Russian invasion of Ukraine has forced 1 million to flee, fastest refugee exodus this century: UNHCR
Bitter cold and snow making the long journeys to neighbouring countries difficult
Some of the now one million people who have fled Russia's devastating war in Ukraine in recent days are among society's most vulnerable, unable to make the decision on their own to flee and requiring careful assistance to make the journey to safety.
At the train station in the Hungarian town of Zahony on Wednesday, more than 200 young Ukrainians — residents of two orphanages in Ukraine's capital of Kyiv — disembarked into the cold wind of the train platform after an arduous escape from the violence gripping Ukraine.
The refugees, most of them children with mental and physical disabilities, were evacuated from their care facilities once the Russian assault on the capital intensified.
"It wasn't safe to stay there, there were rockets, they were shooting at Kyiv," said Larissa Leonidovna, the director of the Svyatoshinksy orphanage in Kyiv. "We spent more than an hour underground during a bombing."
Russia's intensifying attack on Ukraine has forced hundreds of thousands of people to leave the country in the last six days in what one UN official predicted could become Europe's "biggest refugee crisis this century."
The UN refugee agency said late Wednesday that one million people have now fled Ukraine since Russia's invasion last week, the swiftest exodus of refugees this century.
Chris Melzer, senior spokesperson for the UN High Commissioner for Refugees (UNHCR), said some fleeing Ukraine indeed faced arduous and stressful journeys.
"It was a terrible situation for many, many refugees," Melzer told CBC News Network from Poland on Wednesday.
The people who travelled to border areas by car faced challenges, he said, but so did those who made the same journey on foot in freezing temperatures, and many had children with them.
"The vast majority of the people we saw are indeed women and children," he said.
While many of those fleeing are able-bodied adults, choosing to brave long and sometimes dangerous journeys to bring themselves and their families to safety, others are at the mercy of their caregivers to deliver them from danger.
"These children need a lot of attention. They have illnesses and require special care," said Leonidovna, the director of the Kyiv orphanage.
Moving from the train in groups of 30, the children — also from the Darnytskyy orphanage in Kyiv — were escorted to buses waiting to take them to Opole, Poland, where they would be settled and receive further care.
"There are 216 people altogether, the children along with their chaperones," said Viktoria Mikolayivna, deputy director of the Darnytskyy home.
Cold weather gripping Eastern Europe on Wednesday made conditions even harder for those fleeing.
At the border area of Palanca in southern Moldova, a country that shares a long border with Ukraine, temperatures hovered around freezing and a fresh blanket of snow covered the ground.
Mothers with young children came wrapped in blankets and clothing, but the cold weather has made an already desperate situation even worse.
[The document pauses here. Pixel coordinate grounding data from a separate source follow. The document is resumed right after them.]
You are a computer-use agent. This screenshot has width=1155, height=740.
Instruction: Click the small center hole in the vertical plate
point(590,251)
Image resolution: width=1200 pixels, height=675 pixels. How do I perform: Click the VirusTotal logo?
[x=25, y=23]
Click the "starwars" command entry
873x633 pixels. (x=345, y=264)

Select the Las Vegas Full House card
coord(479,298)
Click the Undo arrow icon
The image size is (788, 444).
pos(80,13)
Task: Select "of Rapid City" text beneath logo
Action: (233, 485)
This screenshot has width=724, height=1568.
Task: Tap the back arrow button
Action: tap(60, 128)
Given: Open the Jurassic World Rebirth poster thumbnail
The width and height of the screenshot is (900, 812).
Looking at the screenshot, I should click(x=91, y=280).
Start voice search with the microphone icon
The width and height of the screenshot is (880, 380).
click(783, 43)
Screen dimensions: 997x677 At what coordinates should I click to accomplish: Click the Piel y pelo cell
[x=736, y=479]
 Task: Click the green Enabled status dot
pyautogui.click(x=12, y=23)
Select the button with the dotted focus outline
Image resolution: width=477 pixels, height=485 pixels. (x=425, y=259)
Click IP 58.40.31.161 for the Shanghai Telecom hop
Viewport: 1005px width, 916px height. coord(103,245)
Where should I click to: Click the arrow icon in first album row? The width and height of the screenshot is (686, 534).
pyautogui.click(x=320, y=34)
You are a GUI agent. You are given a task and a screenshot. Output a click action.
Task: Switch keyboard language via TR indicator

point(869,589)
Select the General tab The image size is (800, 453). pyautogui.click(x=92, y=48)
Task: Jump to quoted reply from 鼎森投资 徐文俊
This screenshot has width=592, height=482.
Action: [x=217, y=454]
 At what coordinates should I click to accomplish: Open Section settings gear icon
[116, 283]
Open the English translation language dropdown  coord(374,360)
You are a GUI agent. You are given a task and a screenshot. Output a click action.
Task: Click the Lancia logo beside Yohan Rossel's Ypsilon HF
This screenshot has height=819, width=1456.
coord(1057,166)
Julia, a 32-year-old mother with a three-year-old child, tried to calm her son who was burning with fever. She felt helpless, she said, but is proud that she made the decision to help her family.
"Thank God that I can protect my family, but I didn't want to leave my country. But I had to find another way to protect my family," she told the Associated Press.
Thousands of refugees also continued to flee Ukraine into neighbouring Romania through the Siret border crossing.
Alina Onica, a 41-year-old Red Cross volunteer in Siret, said that the freezing weather and snow are only adding to the challenges and needs of the refugees being displaced by war.
"It made it more difficult because many left their homes a couple of days ago, and all they had was the clothes on their backs," she said. "They have been asking for gloves, hats, and blankets. It's a humanitarian crisis and we're hoping it will end soon."
Victoria Baibara, who left Kyiv two days ago with her six-year-old son after witnessing escalating bombing in the capital, arrived in Romania on Wednesday and will travel to Istanbul to stay with friends, she said.
I feel a lot of pain. … Just pain. A lot of pain for my country and my people.- Marya Unhuryan, refugee
"It's so hard, it's hard for a child. We can't explain to him why we should leave our home, why we hear these bombs," the 29-year-old said.
"He is also very scared. I am also very scared. … It's so cold and it was hard to stay with a child in the snow."
Marya Unhuryan, from Chernivsti in western Ukraine, came by car to Siret with her nine-year-old daughter and other relatives, all women.
"I feel a lot of pain. … Just pain. A lot of pain for my country and my people," she said. "She's nine years old and she does not understand the situation. She just wants to eat pizza in Italy and go to Disney in France."